Oil: Thin, even coating of melted vegetable shortening or other cooking oil.

Temperature: 350 – 400° F

Time: At least one hour.

Repeat? As needed. “If food sticks to the surface, or you notice a dull, gray color,” it’s time to re-season.

Source

Oil: “Pour about 1 tablespoon oil into the pan”

Temperature: 300° F

Time: One hour.

Source

Oil: Solid shortening (Martha used Crisco). Liquid corn or olive oil would make the pan “sticky.”

Temperature: 350° F

Time: An “hour or so”

Source

Oil: “neutral oil like canola or vegetable oil.”

Temperature: 350° F

Time: 1 hour

Source

Oil: “Generously coat cookware with vegetable shortening.”

Temperature: 325° F

Time: 1 hour

Repeat? Twice

Source

Oil: Video shows hand globbing about ¼ c. shortening onto the pan and not wiping it off before putting in oven.

Temperature: 350°

Time: 1 hour

Repeat? “if necessary until dark and shiny.”

My comment: If you follow this method, your oven will smoke to high heaven and your fire alarms will go off. Moreover, you will not have an evenly-seasoned piece of iron. More likely you’ll have a pan with burned on areas of heavy oil.

Source

Oil: 1 T flaxseed oil

Temperature: 500° F

Time: Preheat time plus one hour

Repeat? 6 coats. This article followed Sheryl Canter’s method.

My comment: The use of flaxseed oil as the epitome of seasoning oils for cast-iron is hotly debated within the cast-iron community.
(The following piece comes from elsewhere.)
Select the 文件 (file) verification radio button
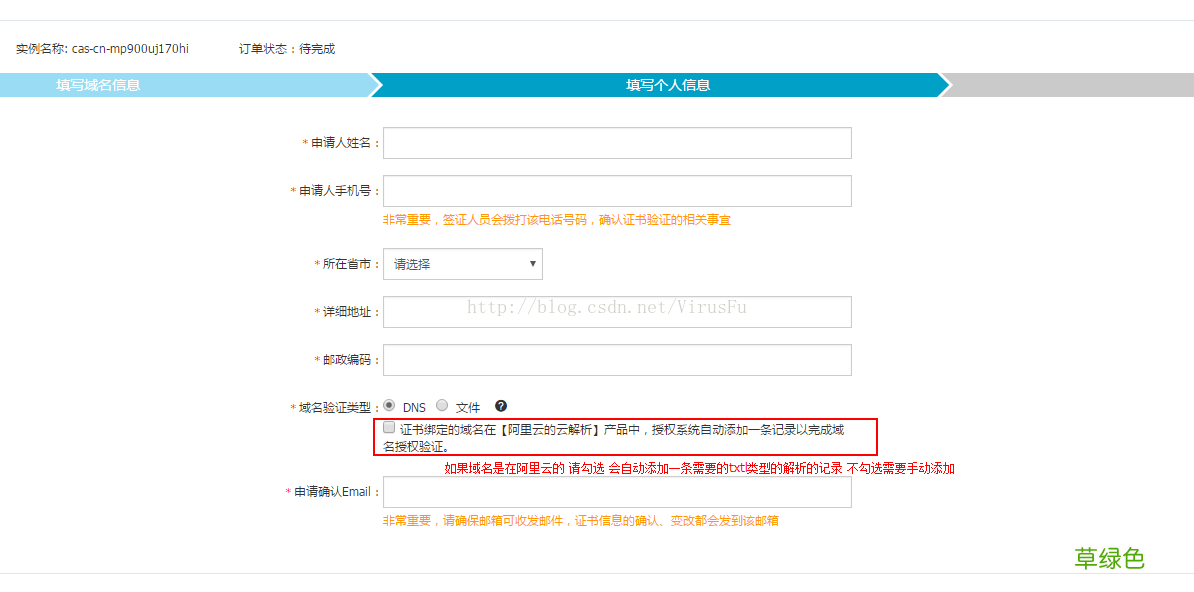The width and height of the screenshot is (1194, 592). [x=441, y=406]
Some folks swear by it; others are vehemently opposed to it, saying it flakes. It might not necessarily flake right away, but as time goes on…

Source

Oil: Paper towels dipped in 2 T oil. Recommends flaxseed oil, but sunflower and soybean oils “work fine.”

Temperature: 500° F

Time: 1 hour

Note: This source also provides a method for seasoning on the cooktop. “Heat skillet over medium-high heat. Using paper towels dipped in 2 tablespoons oil and held with tongs, wipe surface until oil smokes and there is no remaining oil residue. Repeat oil application 3 to 5 times, making sure oil smokes and letting skillet cool slightly after each application.”

Source

Oil: “whatever fat you have handy” but needs a smoke point over 350° F.

Temperature: 350° F

Time: Preheat time plus one hour.

Source

Oil: “The new standard is that flaxseed oil does the best job.” Canola oil can also be used.
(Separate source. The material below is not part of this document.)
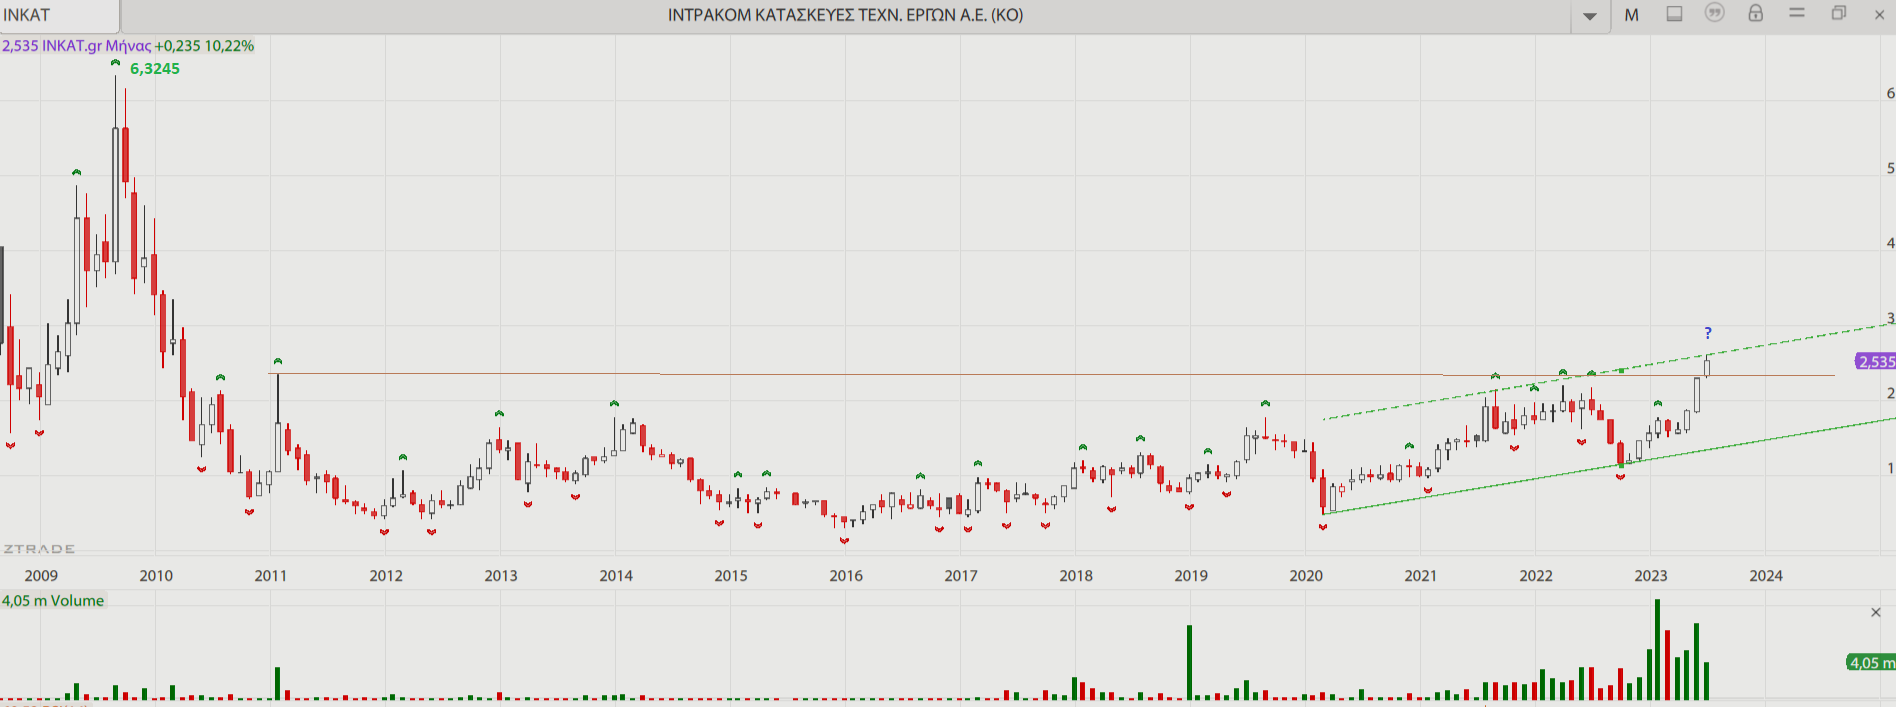Click the purple 2,535 current price tag
Image resolution: width=1896 pixels, height=707 pixels.
click(1875, 361)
Temperature: 450° to 500° F

Time: 1 hour

Source

Oil: “Thin coat of melted, plain vegetable shortening such as Crisco…” Cooking oil or sprays “will eventually make the surface sticky…”

Temperature: 350° F

Time: “2 hours for the new, natural-finish pans, and 1 hour for older pans…”

Source

Oil: “oil high in unsaturated fat” Flaxseed and vegetable oils do a “way better” job than lard or bacon fat.

Temperature: 450° F

Time: 30 minutes

Repeat? 5 times

Source

Oil: Coat the skillet “in cooking oil”

Temperature: 350° F

Time: 1 hour

Source

Oil: very thin coating of cooking oil (any cooking oil will do) or melted vegetable shortening

Temperature: 350° – 400° F

Time: 1 hour

Repeat? Re-season “if you notice the pan’s surface rusting, graying, or dulling or that food is sticking.”

Source

Oil: 1 T vegetable shortening, lard, or bacon grease. Not vegetable oil – it creates a sticky coating.

Temperature: 300° F

Time: Heat pan 10 min, then apply shortening. 10 more min, pour off excess shortening.

Repeat? “Repeat this process often to maintain and intensify your pan’s seasoning.”

Source

Oil: “coat the inside of the pan with oil…”

Temperature: not given

Time: heat for one hour.

Source

Oil: “[T]hin coat of vegetable oil or melted shortening.”

Temperature: 325° F

Time: 1 hour

Source

Oil: “small amount of shortening”

Temperature: 350° F

Time: 1 hour

Source

Oil: “thin coating of vegetable oil”

Temperature: 325° F

Time: 1 hour

Repeat? “if your pan feels sticky, loses its nonstick properties, or looks gray.”

Source

Oil: Very thin coating of organic flaxseed oil.

Temperature: 500° F

Time: Preheat time plus one hour

Repeat? At least 6 coats.

My comment: As earlier noted, the use of flaxseed oil as the epitome of seasoning oils for cast-iron is hotly debated within the cast-iron community. Some folks swear by it; others are vehemently opposed to its use, saying it flakes.

Source

Oil: 1/2 teaspoon of a neutral oil like vegetable, canola, flaxseed, or shortening.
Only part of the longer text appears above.